• The task: Copy out each line of the data that holds the word "computer".

• Given information:
_____

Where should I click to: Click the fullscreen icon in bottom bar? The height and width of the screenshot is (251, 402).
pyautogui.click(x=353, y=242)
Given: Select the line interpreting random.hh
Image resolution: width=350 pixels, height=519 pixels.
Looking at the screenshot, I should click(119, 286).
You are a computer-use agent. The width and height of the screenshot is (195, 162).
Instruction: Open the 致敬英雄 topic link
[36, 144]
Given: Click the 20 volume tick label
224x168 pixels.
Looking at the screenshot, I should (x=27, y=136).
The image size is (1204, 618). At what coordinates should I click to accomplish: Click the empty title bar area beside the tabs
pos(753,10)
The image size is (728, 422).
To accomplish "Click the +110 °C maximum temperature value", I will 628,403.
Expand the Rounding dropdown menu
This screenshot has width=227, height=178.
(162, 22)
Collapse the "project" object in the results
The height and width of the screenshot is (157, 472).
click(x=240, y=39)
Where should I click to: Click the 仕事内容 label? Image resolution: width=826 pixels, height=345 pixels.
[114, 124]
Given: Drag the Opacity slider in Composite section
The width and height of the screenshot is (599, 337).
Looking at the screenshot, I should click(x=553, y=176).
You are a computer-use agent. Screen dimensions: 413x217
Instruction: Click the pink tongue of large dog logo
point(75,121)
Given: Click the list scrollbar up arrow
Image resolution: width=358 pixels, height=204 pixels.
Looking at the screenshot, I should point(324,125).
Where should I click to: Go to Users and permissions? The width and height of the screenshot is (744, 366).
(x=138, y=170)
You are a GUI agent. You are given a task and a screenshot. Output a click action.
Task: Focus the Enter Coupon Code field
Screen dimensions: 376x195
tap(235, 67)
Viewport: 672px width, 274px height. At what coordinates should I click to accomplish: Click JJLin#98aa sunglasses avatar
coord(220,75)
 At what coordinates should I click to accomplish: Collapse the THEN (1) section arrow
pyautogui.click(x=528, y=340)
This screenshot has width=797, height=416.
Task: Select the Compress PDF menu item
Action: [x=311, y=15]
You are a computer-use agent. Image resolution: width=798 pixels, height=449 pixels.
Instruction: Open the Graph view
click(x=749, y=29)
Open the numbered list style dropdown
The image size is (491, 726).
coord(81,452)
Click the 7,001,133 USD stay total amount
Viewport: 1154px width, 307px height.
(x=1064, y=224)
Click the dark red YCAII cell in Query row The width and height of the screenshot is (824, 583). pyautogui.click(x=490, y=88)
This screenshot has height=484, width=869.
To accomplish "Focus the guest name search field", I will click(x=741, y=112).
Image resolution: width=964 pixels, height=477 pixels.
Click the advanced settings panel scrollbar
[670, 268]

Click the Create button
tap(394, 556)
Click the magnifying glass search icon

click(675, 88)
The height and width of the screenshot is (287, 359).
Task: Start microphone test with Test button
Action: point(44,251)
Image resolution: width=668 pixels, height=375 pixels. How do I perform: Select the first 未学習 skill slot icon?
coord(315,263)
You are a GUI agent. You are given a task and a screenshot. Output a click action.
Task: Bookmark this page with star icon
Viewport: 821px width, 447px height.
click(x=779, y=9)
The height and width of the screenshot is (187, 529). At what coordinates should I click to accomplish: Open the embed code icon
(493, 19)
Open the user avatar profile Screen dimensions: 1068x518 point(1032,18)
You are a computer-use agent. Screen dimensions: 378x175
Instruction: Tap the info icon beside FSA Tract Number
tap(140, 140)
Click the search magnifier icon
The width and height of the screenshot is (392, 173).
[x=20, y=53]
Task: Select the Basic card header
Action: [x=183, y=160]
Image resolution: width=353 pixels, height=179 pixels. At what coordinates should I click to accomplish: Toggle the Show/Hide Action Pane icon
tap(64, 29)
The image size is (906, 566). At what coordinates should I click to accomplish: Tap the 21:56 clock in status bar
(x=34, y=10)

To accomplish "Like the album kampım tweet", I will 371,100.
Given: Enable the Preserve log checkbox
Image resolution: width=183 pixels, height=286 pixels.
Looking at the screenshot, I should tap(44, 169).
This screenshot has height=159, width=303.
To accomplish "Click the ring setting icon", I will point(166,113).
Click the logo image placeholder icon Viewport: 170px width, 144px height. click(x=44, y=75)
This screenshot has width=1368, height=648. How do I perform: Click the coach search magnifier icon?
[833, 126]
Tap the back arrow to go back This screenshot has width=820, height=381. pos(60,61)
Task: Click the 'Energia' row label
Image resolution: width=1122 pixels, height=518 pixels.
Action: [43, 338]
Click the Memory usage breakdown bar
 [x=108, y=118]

_____

• Task answer:
You are a computer-use agent. The width and height of the screenshot is (195, 162).
You are a computer-use agent. Screen dimensions: 413x217
You are a computer-use agent. Image resolution: width=798 pixels, height=449 pixels.
You are a computer-use agent. Screen dimensions: 378x175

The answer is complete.